By Anna Husted EBS FILM CRITIC

“Do you know how to close a door gently?” Otis’ rehab counselor asks him. “You pull with one hand and push with the other,” Otis responds. “Honey Boy” is full of contradictions like this one because our protagonist, Otis, feels conflicted about belonging in this world.

“Honey Boy” is a semi-autobiographical film written by actor Shia Lebeouf while he was in court-mandated rehab, and is based on his childhood and relationship with his father. We meet Otis (Lucas Hedges) on the set of an action blockbuster—for Lebeouf it’s the “Transformers” franchise—just before he goes into rehab following a drunk driving accident. Otis is angry and as he explores his anger with his counselors he discovers it stems from his father’s anger and how his father treated him as a kid.
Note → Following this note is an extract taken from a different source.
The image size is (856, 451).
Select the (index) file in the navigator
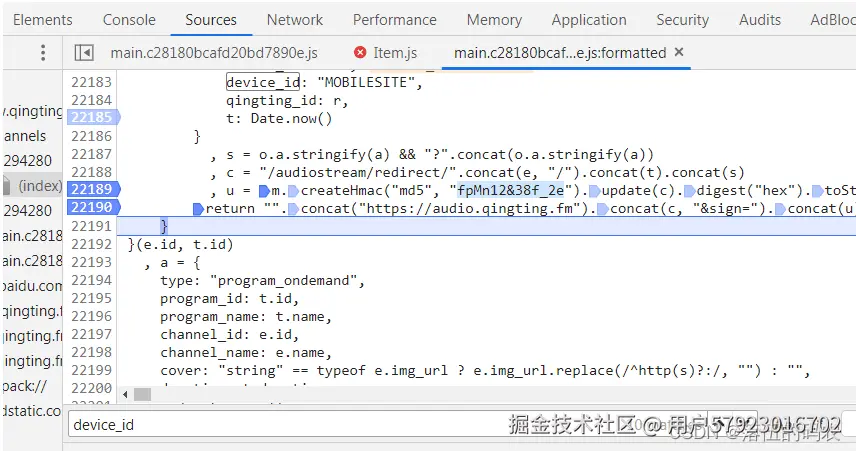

The film flashes between older Otis and younger Otis (an incredible performance by Noah Jupe). Young Otis is a child actor living with his dad (played by Shia Lebeouf) in a motel  so they can be close to set while Otis films outlandish scenes for an unnamed movie or a TV show. Unspoken details like these are what give “Honey Boy” a this-could-be-any-child-actor feel.

While the script is a deeply personal love letter to his dad, Lebeouf keeps specifics vague enough that we can relate to Otis or his father. Lebeouf’s script, through Jupe and Hedges, shows us the struggle of what expressing your feelings as a kid looks like—young Otis doesn’t have the words to tell his dad that he both hates and loves him.

In one scene we see young Otis looking into the room watching his dad watch him on their hotel’s TV screen. On the TV, Otis’ television dad tells Otis’s character that he loves him no matter what. Outside the hotel room, Otis is crying in the shadows because he wants his own father to say those words to him, something they both struggle with off screen when the emotions are not scripted.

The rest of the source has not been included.